Published online by Cambridge University Press: 05 September 2009
In their highly influential 1995 book on The New Sovereignty, Abram Chayes and Antonia Handler Chayes argue for a ‘co-operative, problem-solving approach’ to compliance with international regulatory agreements. Drawing upon examples from the areas of human rights, environmental protection and arms control, Chayes and Chayes assert that States generally enter into commitments with an intention to comply and that non-compliance more often results from norm ambiguities or capacity limitations than from deliberate disregard. Therefore, apart from the fact that ‘sanctioning authority is rarely granted by treaty, rarely used when granted’, sanctions are ‘likely to be ineffective when used’. Compliance strategies should focus instead on the actual causes of non-compliance and ‘manage’ these through positive means, consisting in a blend of transparency (regarding both the regime's requirements and procedures and the parties’ performance), dispute settlement and capacity-building.

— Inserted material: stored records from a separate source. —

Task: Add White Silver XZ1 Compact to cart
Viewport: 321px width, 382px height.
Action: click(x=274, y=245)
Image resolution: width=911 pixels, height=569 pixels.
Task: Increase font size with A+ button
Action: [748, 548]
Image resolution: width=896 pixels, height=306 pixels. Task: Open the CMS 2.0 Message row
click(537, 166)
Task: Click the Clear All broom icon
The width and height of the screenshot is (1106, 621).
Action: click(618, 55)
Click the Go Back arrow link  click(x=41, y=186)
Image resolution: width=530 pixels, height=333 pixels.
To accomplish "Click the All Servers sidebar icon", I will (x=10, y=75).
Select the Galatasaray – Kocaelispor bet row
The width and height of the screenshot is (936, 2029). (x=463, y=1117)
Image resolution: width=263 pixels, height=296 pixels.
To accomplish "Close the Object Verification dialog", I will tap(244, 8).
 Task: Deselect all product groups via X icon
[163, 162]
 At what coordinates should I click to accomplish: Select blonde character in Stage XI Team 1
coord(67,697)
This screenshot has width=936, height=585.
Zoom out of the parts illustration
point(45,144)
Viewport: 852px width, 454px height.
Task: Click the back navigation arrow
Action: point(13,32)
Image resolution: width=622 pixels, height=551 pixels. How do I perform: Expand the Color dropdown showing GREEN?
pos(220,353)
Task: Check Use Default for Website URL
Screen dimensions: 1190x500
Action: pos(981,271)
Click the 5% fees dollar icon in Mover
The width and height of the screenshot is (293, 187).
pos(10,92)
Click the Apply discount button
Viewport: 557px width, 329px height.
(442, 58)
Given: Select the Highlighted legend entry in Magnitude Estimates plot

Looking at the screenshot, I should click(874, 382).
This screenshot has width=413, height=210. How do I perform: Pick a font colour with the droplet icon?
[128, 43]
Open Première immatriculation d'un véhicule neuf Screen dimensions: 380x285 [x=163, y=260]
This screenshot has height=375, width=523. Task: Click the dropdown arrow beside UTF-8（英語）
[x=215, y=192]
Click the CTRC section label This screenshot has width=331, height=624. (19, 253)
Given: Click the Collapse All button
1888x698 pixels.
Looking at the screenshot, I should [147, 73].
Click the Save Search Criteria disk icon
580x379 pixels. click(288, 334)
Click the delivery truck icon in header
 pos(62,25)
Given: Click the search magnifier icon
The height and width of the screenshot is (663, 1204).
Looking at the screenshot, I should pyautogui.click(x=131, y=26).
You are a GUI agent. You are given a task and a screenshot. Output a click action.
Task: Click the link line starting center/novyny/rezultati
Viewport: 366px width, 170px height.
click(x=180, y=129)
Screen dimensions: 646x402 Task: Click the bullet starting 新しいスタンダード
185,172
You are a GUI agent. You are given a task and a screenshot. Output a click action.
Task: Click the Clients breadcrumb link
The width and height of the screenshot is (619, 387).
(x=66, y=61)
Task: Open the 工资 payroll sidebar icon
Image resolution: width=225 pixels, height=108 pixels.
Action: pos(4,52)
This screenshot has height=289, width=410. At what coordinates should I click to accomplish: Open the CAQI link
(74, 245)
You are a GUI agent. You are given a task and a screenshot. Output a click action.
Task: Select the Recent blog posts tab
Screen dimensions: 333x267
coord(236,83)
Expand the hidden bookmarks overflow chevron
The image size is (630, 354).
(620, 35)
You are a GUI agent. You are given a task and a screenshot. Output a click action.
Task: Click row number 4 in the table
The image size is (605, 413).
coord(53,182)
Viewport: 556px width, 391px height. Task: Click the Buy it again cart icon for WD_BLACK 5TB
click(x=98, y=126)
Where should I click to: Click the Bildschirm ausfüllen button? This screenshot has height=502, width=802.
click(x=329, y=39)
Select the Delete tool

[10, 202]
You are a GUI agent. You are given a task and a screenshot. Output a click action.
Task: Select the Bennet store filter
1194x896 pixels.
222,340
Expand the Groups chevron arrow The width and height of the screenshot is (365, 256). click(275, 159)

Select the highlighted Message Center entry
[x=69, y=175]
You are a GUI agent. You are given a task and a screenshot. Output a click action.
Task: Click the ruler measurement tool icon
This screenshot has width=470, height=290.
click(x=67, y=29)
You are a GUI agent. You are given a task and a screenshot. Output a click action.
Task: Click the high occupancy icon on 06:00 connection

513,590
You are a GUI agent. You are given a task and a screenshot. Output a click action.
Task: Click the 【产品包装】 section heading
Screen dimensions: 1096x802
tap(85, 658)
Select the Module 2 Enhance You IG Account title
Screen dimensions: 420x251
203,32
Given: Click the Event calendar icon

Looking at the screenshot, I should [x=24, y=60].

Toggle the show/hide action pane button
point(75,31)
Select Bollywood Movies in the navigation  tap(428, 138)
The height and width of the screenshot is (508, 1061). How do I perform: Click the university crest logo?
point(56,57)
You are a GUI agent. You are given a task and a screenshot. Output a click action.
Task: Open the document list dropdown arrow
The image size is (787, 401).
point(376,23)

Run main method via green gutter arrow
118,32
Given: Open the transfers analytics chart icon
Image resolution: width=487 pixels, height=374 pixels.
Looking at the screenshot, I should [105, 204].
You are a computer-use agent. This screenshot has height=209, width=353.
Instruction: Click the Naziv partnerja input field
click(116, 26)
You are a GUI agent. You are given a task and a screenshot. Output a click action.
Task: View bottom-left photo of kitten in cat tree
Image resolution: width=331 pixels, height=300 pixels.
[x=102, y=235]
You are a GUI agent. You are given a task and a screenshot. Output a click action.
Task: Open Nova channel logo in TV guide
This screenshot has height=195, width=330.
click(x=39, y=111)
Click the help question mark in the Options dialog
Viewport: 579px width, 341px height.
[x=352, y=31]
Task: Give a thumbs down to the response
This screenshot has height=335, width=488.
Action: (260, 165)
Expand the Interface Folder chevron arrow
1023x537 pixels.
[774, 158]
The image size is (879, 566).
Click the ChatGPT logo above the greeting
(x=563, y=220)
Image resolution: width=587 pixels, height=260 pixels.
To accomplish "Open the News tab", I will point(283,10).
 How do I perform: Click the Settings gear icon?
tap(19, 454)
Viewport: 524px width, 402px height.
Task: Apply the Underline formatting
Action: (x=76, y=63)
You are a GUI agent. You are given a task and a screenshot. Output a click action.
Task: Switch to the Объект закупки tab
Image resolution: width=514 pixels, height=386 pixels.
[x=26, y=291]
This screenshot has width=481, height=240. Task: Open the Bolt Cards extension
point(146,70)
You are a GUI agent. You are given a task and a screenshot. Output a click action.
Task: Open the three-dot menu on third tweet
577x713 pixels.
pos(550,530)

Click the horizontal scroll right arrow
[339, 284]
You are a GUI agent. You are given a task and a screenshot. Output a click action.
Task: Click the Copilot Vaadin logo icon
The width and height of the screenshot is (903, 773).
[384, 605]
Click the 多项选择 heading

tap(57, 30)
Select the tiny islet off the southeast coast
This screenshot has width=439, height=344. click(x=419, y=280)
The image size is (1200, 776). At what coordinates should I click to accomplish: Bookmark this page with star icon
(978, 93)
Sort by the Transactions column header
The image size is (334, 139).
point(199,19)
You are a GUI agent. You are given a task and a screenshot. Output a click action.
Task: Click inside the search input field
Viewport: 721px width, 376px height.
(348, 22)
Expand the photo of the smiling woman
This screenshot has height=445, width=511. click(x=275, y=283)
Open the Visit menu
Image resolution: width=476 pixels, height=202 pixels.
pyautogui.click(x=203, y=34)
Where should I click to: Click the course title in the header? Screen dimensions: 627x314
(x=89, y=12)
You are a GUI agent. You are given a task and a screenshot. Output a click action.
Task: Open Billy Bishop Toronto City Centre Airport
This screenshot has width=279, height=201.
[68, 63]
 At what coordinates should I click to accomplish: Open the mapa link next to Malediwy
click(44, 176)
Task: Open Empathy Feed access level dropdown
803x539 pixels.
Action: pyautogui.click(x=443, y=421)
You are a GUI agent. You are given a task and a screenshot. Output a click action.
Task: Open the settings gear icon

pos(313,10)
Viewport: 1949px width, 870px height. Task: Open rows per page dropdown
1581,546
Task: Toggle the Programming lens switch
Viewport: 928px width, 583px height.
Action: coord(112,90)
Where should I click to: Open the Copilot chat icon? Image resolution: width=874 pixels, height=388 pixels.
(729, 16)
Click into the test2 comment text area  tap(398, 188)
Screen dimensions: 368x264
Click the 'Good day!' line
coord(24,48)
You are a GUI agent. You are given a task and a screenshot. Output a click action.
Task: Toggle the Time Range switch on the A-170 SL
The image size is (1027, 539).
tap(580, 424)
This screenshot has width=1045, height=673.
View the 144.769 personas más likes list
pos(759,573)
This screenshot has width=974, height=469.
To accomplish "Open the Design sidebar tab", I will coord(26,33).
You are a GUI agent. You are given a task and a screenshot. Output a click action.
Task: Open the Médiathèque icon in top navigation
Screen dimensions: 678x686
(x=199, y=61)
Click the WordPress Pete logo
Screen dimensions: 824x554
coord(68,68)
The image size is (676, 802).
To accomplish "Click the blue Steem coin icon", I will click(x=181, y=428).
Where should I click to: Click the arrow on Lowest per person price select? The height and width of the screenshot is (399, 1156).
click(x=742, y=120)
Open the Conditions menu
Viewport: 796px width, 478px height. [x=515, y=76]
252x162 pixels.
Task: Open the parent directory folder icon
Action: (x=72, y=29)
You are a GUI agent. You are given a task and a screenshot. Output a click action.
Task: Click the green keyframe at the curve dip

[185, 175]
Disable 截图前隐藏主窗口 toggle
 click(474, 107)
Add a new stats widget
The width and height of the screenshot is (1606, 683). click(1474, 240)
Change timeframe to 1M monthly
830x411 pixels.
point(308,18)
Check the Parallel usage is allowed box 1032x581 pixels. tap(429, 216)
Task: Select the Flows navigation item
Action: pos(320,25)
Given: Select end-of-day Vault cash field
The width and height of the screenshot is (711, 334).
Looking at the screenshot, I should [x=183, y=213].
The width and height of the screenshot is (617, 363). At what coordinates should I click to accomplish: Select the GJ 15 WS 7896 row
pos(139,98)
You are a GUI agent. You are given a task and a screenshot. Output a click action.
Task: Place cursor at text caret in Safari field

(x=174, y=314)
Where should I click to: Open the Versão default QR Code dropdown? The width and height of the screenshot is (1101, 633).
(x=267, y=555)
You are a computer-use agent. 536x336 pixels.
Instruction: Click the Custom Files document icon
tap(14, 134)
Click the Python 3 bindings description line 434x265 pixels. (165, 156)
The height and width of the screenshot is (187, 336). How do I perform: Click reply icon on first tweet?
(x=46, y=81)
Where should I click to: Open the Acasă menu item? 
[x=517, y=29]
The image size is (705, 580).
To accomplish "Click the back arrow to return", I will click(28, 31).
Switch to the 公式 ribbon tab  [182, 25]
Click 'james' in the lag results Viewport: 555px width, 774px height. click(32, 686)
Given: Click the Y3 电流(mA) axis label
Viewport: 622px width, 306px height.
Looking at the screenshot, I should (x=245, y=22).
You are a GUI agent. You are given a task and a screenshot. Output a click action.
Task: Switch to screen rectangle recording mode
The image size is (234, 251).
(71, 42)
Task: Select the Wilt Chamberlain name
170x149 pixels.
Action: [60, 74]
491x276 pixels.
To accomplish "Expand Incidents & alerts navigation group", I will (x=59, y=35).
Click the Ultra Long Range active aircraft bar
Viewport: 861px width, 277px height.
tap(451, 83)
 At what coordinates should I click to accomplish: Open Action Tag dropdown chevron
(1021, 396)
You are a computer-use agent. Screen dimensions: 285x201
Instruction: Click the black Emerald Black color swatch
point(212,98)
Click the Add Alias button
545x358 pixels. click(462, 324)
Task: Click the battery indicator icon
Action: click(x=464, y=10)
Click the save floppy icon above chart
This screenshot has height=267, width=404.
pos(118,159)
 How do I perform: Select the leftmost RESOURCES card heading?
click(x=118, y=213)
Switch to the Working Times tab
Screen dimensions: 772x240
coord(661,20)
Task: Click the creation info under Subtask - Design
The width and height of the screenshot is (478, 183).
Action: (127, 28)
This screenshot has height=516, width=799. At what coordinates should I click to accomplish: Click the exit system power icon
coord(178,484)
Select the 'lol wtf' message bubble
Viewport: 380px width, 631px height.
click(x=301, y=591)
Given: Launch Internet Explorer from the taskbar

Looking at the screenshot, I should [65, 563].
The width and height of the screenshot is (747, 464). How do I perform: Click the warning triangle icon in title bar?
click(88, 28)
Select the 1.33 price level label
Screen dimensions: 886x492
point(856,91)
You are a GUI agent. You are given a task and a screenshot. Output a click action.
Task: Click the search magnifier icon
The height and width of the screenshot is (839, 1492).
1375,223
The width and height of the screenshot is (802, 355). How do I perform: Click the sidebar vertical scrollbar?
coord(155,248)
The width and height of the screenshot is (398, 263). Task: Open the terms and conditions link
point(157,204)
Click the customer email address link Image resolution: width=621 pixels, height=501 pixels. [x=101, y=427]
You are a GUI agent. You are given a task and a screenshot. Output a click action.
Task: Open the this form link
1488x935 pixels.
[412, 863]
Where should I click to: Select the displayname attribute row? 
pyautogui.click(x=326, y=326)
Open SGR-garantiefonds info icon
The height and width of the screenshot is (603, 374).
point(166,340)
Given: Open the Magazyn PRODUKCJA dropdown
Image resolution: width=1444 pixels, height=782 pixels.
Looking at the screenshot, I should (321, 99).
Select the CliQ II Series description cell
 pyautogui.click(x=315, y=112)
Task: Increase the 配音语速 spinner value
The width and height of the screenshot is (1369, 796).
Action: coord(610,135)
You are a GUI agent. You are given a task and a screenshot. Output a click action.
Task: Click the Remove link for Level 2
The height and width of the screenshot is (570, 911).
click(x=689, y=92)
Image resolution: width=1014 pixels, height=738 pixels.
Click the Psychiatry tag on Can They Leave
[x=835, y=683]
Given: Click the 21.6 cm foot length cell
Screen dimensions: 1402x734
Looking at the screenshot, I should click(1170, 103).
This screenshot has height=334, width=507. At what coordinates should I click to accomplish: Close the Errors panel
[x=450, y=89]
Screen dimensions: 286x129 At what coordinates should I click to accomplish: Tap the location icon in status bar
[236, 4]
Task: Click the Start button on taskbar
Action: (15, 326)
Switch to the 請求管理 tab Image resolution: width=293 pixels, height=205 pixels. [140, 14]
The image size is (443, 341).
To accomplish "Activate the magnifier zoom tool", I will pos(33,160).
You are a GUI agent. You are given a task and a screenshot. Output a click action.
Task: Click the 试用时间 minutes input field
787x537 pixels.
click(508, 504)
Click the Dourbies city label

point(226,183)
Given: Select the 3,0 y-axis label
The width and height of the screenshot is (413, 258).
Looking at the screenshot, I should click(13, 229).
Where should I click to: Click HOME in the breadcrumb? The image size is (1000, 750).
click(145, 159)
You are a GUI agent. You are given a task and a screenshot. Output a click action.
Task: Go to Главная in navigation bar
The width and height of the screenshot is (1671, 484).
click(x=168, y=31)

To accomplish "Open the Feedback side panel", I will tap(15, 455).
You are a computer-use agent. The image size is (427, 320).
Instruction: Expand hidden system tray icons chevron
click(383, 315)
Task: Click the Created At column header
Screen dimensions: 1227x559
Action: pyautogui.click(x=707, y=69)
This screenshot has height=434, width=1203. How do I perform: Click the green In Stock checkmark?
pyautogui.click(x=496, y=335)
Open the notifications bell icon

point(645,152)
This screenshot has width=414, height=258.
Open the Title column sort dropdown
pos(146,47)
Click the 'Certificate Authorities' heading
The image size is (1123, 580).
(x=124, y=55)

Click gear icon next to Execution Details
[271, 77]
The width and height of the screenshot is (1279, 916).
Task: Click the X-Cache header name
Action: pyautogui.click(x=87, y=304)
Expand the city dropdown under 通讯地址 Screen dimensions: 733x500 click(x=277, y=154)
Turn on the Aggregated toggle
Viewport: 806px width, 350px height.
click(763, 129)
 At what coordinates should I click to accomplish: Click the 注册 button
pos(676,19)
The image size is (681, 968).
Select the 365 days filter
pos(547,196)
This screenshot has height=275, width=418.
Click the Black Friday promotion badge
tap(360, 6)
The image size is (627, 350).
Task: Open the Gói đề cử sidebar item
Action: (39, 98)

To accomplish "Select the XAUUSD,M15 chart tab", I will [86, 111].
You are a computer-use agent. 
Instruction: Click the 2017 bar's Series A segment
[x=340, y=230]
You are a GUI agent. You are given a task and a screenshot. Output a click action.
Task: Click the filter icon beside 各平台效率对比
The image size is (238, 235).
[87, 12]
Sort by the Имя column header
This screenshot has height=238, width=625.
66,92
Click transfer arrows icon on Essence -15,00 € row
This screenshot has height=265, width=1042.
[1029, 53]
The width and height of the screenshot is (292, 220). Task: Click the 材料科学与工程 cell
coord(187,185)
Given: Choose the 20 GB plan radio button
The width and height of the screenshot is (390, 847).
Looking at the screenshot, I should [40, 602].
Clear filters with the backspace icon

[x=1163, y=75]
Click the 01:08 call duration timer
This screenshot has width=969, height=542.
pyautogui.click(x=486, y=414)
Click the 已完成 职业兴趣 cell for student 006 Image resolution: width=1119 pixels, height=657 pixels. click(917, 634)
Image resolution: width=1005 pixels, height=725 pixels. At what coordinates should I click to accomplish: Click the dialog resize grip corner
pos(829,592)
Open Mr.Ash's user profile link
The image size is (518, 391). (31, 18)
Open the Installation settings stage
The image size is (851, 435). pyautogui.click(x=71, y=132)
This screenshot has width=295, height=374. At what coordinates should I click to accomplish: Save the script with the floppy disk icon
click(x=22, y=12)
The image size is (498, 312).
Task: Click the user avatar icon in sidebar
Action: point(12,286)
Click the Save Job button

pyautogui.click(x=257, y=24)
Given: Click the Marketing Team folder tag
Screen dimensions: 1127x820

The main engine of this ‘managerial’ approach is continuous processes of argument and persuasion, ‘justificatory discourse’ that ultimately ‘jawbones’ States into compliance.
As it turns out, the active treaty management that Chayes and Chayes advocate has indeed established itself as central to compliance strategies in the three areas. While there is considerable variation in the precise configuration of compliance control approaches, strong managerial elements can be found in the practice of virtually all the treaties examined in this book.